→ **Directions**
Below is a listing; copy all of it exactly.

→ **Extracted material**
§

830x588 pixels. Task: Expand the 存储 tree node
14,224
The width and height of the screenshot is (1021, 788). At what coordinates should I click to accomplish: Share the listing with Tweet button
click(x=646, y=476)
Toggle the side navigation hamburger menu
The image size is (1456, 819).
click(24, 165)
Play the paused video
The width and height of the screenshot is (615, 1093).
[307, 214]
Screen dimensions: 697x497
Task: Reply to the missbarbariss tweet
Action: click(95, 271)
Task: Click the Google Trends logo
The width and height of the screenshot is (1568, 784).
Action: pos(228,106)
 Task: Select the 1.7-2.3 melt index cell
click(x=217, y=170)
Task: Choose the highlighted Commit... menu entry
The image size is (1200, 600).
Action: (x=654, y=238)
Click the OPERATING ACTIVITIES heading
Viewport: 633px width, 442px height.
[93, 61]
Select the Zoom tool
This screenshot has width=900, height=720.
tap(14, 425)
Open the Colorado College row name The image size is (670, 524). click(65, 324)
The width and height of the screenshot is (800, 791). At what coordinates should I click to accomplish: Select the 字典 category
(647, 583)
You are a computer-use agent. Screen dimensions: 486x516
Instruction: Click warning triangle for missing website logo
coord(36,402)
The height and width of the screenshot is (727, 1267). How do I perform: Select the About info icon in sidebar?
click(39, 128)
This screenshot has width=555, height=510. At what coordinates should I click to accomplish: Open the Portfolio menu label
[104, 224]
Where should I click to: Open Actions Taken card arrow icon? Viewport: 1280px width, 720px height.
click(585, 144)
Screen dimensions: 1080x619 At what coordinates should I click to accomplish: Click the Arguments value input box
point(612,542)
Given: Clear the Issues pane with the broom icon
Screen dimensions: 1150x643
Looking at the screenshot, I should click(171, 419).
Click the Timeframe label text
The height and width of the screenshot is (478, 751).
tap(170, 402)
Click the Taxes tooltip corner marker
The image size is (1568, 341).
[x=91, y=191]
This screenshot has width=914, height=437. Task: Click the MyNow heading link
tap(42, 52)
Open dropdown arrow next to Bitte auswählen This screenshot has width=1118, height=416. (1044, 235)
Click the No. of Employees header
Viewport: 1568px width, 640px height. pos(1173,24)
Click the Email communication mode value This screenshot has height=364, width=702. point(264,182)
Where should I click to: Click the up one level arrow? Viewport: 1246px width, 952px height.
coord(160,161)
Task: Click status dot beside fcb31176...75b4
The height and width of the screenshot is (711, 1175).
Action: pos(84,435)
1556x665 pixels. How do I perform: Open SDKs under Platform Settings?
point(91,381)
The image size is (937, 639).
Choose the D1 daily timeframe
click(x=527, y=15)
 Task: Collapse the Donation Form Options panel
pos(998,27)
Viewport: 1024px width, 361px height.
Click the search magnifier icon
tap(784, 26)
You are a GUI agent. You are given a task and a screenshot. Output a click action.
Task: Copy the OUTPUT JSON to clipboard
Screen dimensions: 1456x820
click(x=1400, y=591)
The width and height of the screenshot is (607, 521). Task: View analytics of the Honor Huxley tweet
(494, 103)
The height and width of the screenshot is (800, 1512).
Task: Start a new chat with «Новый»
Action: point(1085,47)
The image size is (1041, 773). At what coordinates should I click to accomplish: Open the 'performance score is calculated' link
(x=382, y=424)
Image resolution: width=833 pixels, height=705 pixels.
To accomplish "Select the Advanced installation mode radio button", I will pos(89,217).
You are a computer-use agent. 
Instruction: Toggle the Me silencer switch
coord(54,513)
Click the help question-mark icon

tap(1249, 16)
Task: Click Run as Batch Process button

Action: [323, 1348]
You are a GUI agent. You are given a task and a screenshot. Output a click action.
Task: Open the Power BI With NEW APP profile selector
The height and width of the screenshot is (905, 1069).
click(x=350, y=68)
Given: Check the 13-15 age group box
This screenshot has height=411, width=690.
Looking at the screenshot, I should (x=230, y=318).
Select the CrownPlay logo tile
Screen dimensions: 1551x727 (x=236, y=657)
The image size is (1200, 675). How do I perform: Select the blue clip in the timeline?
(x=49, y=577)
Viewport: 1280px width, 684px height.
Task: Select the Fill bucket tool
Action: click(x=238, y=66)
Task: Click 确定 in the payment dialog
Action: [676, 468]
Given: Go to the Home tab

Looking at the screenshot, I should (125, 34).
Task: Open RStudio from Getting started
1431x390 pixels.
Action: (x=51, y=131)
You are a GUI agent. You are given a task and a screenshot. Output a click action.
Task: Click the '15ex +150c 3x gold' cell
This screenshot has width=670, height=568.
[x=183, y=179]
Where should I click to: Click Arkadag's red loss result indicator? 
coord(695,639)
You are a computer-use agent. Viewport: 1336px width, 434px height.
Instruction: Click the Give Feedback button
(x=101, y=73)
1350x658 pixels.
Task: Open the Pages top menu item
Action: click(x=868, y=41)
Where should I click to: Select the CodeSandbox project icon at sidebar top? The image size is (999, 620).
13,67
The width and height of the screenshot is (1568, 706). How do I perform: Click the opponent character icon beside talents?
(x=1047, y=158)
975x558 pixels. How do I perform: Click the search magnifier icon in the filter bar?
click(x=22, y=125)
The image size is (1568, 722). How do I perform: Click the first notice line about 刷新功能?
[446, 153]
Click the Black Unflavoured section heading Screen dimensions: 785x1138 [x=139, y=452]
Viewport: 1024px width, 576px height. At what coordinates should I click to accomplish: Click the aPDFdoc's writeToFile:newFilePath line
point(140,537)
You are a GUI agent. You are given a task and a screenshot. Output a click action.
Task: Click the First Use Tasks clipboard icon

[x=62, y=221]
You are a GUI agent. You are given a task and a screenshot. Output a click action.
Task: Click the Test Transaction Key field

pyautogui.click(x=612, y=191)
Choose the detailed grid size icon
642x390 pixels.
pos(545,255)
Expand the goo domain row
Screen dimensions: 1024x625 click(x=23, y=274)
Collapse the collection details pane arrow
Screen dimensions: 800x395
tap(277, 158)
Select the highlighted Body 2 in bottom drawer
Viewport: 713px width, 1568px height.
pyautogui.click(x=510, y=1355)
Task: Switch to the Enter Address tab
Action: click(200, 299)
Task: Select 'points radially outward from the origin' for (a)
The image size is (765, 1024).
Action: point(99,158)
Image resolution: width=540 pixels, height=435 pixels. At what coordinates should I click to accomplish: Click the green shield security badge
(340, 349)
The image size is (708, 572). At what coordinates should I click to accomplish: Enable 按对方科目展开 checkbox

§

→ **Answer to this problem**
830x588 pixels. Task: Expand the 存储 tree node
14,224
The width and height of the screenshot is (1021, 788). At what coordinates should I click to accomplish: Share the listing with Tweet button
click(x=646, y=476)
Toggle the side navigation hamburger menu
The image size is (1456, 819).
click(24, 165)
Play the paused video
The width and height of the screenshot is (615, 1093).
[307, 214]
Screen dimensions: 697x497
Task: Reply to the missbarbariss tweet
Action: click(95, 271)
Task: Click the Google Trends logo
The width and height of the screenshot is (1568, 784).
Action: pos(228,106)
 Task: Select the 1.7-2.3 melt index cell
click(x=217, y=170)
Task: Choose the highlighted Commit... menu entry
The image size is (1200, 600).
Action: (x=654, y=238)
Click the OPERATING ACTIVITIES heading
Viewport: 633px width, 442px height.
[93, 61]
Select the Zoom tool
This screenshot has width=900, height=720.
tap(14, 425)
Open the Colorado College row name The image size is (670, 524). click(65, 324)
The width and height of the screenshot is (800, 791). At what coordinates should I click to accomplish: Select the 字典 category
(647, 583)
You are a computer-use agent. Screen dimensions: 486x516
Instruction: Click warning triangle for missing website logo
coord(36,402)
The height and width of the screenshot is (727, 1267). How do I perform: Select the About info icon in sidebar?
click(39, 128)
This screenshot has width=555, height=510. At what coordinates should I click to accomplish: Open the Portfolio menu label
[104, 224]
Where should I click to: Open Actions Taken card arrow icon? Viewport: 1280px width, 720px height.
click(585, 144)
Screen dimensions: 1080x619 At what coordinates should I click to accomplish: Click the Arguments value input box
point(612,542)
Given: Clear the Issues pane with the broom icon
Screen dimensions: 1150x643
Looking at the screenshot, I should click(171, 419).
Click the Timeframe label text
The height and width of the screenshot is (478, 751).
tap(170, 402)
Click the Taxes tooltip corner marker
The image size is (1568, 341).
[x=91, y=191]
This screenshot has width=914, height=437. Task: Click the MyNow heading link
tap(42, 52)
Open dropdown arrow next to Bitte auswählen This screenshot has width=1118, height=416. (1044, 235)
Click the No. of Employees header
Viewport: 1568px width, 640px height. pos(1173,24)
Click the Email communication mode value This screenshot has height=364, width=702. point(264,182)
Where should I click to: Click the up one level arrow? Viewport: 1246px width, 952px height.
coord(160,161)
Task: Click status dot beside fcb31176...75b4
The height and width of the screenshot is (711, 1175).
Action: pos(84,435)
1556x665 pixels. How do I perform: Open SDKs under Platform Settings?
point(91,381)
The image size is (937, 639).
Choose the D1 daily timeframe
click(x=527, y=15)
 Task: Collapse the Donation Form Options panel
pos(998,27)
Viewport: 1024px width, 361px height.
Click the search magnifier icon
tap(784, 26)
You are a GUI agent. You are given a task and a screenshot. Output a click action.
Task: Copy the OUTPUT JSON to clipboard
Screen dimensions: 1456x820
click(x=1400, y=591)
The width and height of the screenshot is (607, 521). Task: View analytics of the Honor Huxley tweet
(494, 103)
The height and width of the screenshot is (800, 1512).
Task: Start a new chat with «Новый»
Action: point(1085,47)
The image size is (1041, 773). At what coordinates should I click to accomplish: Open the 'performance score is calculated' link
(x=382, y=424)
Image resolution: width=833 pixels, height=705 pixels.
To accomplish "Select the Advanced installation mode radio button", I will pos(89,217).
You are a computer-use agent. 
Instruction: Toggle the Me silencer switch
coord(54,513)
Click the help question-mark icon

tap(1249, 16)
Task: Click Run as Batch Process button

Action: [323, 1348]
You are a GUI agent. You are given a task and a screenshot. Output a click action.
Task: Open the Power BI With NEW APP profile selector
The height and width of the screenshot is (905, 1069).
click(x=350, y=68)
Given: Check the 13-15 age group box
This screenshot has height=411, width=690.
Looking at the screenshot, I should (x=230, y=318).
Select the CrownPlay logo tile
Screen dimensions: 1551x727 (x=236, y=657)
The image size is (1200, 675). How do I perform: Select the blue clip in the timeline?
(x=49, y=577)
Viewport: 1280px width, 684px height.
Task: Select the Fill bucket tool
Action: click(x=238, y=66)
Task: Click 确定 in the payment dialog
Action: [676, 468]
Given: Go to the Home tab

Looking at the screenshot, I should (125, 34).
Task: Open RStudio from Getting started
1431x390 pixels.
Action: (x=51, y=131)
You are a GUI agent. You are given a task and a screenshot. Output a click action.
Task: Click the '15ex +150c 3x gold' cell
This screenshot has width=670, height=568.
[x=183, y=179]
Where should I click to: Click Arkadag's red loss result indicator? 
coord(695,639)
You are a computer-use agent. Viewport: 1336px width, 434px height.
Instruction: Click the Give Feedback button
(x=101, y=73)
1350x658 pixels.
Task: Open the Pages top menu item
Action: click(x=868, y=41)
Where should I click to: Select the CodeSandbox project icon at sidebar top? The image size is (999, 620).
13,67
The width and height of the screenshot is (1568, 706). How do I perform: Click the opponent character icon beside talents?
(x=1047, y=158)
975x558 pixels. How do I perform: Click the search magnifier icon in the filter bar?
click(x=22, y=125)
The image size is (1568, 722). How do I perform: Click the first notice line about 刷新功能?
[446, 153]
Click the Black Unflavoured section heading Screen dimensions: 785x1138 [x=139, y=452]
Viewport: 1024px width, 576px height. At what coordinates should I click to accomplish: Click the aPDFdoc's writeToFile:newFilePath line
point(140,537)
You are a GUI agent. You are given a task and a screenshot. Output a click action.
Task: Click the First Use Tasks clipboard icon

[x=62, y=221]
You are a GUI agent. You are given a task and a screenshot. Output a click action.
Task: Click the Test Transaction Key field

pyautogui.click(x=612, y=191)
Choose the detailed grid size icon
642x390 pixels.
pos(545,255)
Expand the goo domain row
Screen dimensions: 1024x625 click(x=23, y=274)
Collapse the collection details pane arrow
Screen dimensions: 800x395
tap(277, 158)
Select the highlighted Body 2 in bottom drawer
Viewport: 713px width, 1568px height.
pyautogui.click(x=510, y=1355)
Task: Switch to the Enter Address tab
Action: click(200, 299)
Task: Select 'points radially outward from the origin' for (a)
The image size is (765, 1024).
Action: point(99,158)
Image resolution: width=540 pixels, height=435 pixels. At what coordinates should I click to accomplish: Click the green shield security badge
(340, 349)
The image size is (708, 572). At what coordinates should I click to accomplish: Enable 按对方科目展开 checkbox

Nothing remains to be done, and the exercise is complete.